Look through the data below and say how many of its lines contain "computer", adding nothing else.
[Source data — start]
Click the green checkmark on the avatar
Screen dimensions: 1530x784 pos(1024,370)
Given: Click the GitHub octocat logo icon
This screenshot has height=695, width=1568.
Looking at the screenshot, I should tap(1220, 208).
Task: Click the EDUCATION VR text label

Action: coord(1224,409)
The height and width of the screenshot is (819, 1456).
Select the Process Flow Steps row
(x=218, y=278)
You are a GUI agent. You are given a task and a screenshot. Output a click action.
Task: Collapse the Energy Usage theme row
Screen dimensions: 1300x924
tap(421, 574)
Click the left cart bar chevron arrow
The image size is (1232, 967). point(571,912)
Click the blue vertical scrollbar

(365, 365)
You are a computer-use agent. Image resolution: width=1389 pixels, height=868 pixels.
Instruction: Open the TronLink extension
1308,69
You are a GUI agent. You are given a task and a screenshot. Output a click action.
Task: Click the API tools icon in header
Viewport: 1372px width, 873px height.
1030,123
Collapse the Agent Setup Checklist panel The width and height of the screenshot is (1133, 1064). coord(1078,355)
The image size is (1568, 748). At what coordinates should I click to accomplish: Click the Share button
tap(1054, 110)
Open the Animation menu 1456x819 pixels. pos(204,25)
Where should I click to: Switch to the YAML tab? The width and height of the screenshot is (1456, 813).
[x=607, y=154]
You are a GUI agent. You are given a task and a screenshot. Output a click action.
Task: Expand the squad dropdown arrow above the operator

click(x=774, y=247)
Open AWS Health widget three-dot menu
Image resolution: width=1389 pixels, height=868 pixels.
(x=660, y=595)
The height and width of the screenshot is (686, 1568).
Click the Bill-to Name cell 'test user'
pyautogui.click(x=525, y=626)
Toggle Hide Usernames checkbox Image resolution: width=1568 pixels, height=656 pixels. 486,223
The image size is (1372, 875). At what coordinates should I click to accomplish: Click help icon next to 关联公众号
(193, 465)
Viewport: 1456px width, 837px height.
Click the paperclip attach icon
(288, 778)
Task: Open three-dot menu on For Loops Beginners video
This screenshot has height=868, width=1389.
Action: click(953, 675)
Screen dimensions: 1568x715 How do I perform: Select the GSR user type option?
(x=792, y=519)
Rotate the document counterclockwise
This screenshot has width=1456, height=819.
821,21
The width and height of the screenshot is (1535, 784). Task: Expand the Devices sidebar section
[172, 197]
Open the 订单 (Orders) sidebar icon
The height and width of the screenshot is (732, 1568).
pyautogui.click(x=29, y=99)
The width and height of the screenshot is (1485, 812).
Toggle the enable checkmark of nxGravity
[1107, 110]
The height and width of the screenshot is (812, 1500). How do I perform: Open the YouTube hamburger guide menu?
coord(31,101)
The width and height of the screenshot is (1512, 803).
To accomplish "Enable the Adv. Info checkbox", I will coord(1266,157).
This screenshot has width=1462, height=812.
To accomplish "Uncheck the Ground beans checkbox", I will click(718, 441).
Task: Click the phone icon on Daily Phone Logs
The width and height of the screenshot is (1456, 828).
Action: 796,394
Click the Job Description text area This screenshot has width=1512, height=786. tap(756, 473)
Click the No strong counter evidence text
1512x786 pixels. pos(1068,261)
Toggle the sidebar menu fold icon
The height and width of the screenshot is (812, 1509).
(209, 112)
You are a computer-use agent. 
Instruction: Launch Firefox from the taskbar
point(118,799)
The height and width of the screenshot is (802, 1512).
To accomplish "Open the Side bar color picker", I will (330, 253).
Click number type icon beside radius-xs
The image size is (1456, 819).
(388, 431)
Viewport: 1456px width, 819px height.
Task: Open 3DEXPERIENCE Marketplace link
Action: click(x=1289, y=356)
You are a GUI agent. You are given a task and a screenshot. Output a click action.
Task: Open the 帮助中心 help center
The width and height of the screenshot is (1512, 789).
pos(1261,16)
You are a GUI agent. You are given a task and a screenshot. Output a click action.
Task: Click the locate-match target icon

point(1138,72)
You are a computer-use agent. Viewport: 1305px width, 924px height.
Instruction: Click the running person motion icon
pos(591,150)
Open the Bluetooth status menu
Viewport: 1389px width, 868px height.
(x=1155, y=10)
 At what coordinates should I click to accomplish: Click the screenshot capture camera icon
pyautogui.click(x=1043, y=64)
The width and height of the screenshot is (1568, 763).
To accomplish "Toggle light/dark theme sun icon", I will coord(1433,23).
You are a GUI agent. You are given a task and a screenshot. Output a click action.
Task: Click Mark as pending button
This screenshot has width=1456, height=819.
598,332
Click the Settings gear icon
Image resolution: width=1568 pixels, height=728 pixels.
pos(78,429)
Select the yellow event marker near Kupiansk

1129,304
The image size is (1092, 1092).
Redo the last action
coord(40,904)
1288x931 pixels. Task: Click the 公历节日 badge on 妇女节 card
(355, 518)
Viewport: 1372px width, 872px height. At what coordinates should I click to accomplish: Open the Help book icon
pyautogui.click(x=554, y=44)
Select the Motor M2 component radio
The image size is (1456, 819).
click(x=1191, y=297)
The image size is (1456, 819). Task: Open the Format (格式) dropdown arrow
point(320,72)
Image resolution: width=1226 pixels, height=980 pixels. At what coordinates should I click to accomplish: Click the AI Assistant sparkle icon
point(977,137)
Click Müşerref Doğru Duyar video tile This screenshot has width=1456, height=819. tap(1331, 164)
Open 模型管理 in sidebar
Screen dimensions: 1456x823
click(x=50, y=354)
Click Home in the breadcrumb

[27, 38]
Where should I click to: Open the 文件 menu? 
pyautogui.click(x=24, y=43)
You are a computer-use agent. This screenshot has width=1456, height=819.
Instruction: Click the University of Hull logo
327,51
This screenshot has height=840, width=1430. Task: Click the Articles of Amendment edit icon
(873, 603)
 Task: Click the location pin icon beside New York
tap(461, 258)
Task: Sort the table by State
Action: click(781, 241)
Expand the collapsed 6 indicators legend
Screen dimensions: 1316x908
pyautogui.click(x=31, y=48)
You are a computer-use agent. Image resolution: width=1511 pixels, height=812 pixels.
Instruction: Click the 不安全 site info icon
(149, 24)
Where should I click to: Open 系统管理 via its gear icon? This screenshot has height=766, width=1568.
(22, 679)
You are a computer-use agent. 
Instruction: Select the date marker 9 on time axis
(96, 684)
[Source data — finish]
**Task output**.
6